37 % pourraient retourner en Russie en cas de changement de régime, de fin des opérations militaires en Ukraine ou si la menace d’enrôlement militaire cesse.

Beaucoup sont engagés dans la vie politiques russe de différentes manières.

Les pourcentages sont différents en France où les exilés sont moins éduqués, politisés et attachés aux valeurs démocratiques [12].

Dmitri Goudkov, ex-député d’opposition russe aujourd’hui en exil, estime, à Paris, qu’« un ingénieur de moins, c’est un missile de moins en direction de l’Ukraine ».

« La stratégie visant à saper le régime de Poutine devrait inclure une “hémorragie” orchestrée : stimuler l’exode de spécialistes qualifiés et d’argent de Russie sans lien avec la guerre », propose le cercle de réflexion russe [13].

Milice Wagner

Mediazona et le service russe de la BBC ont eu accès aux archives de la milice Wagner et les ont recoupées avec d’autres sources. Elles concernent les paiements posthumes à des proches pour un montant de 108 milliards de roubles. Ce document contient plus de 20 000 noms de personnes tuées entre janvier 2022 et août 2023. Plus de 19 500 combattants sont morts à Bakmouth. 17 000 d’entre eux sont des prisonniers graciés par Vladimir Poutine.

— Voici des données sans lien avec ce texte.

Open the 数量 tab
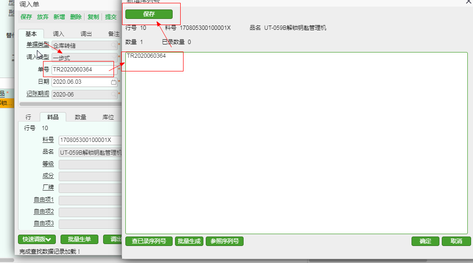This screenshot has height=263, width=473. (80, 117)
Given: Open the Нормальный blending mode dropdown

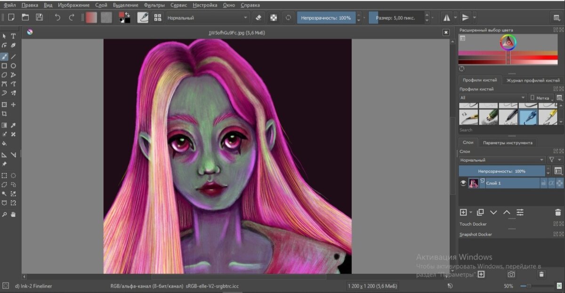Looking at the screenshot, I should pos(501,160).

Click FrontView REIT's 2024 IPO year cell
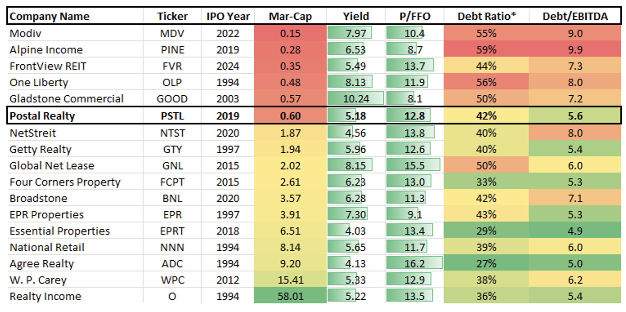click(x=228, y=66)
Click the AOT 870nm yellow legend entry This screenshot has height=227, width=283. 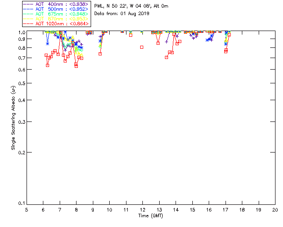(56, 19)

Wagner a perdu plus de 200 personnes par jour, le maximum absolu était de 213 personnes. Au moins 48 366 prisonniers ont combattu pour Wagner.

Désormais, les prisonniers sont recrutés par les détachements « Storm Z » du ministère de la Défense [14].

Mer Noire

Le 6 juin 2023, le barrage hydroélectrique ukrainien de Kakhovka, sur le Dniepr, alors sous occupation russe, a été détruit. Dix-huit milliards de tonnes d’eau se sont déversées sur 450,4 kilomètres carrés. L’inondation a atteint 60 509 bâtiments [15] dans 80 villes et villages [16] et détruit la faune, la flore, les sols, amenant de multiples épisodes de pollution [17]. 100 000 habitants ont dû être évacués. « Après l’explosion du barrage, un niveau anormal d’eau douce et polluée a pénétré les eaux de la mer Noire », constate Olena Marushevska, une spécialiste de cette mer. Cela a provoqué la prolifération de cyanobactéries qui ont privé les espèces marines d’oxygène et « causé la mort de près de 70 % des moules sur les côtes d’Odessa et ont durement malmené d’autres espèces. » Des polluants chimiques affectent les sédiments du littoral. « Ce sont des substances issues des eaux usées, des cimetières ou de matériaux de construction emportés par les eaux. »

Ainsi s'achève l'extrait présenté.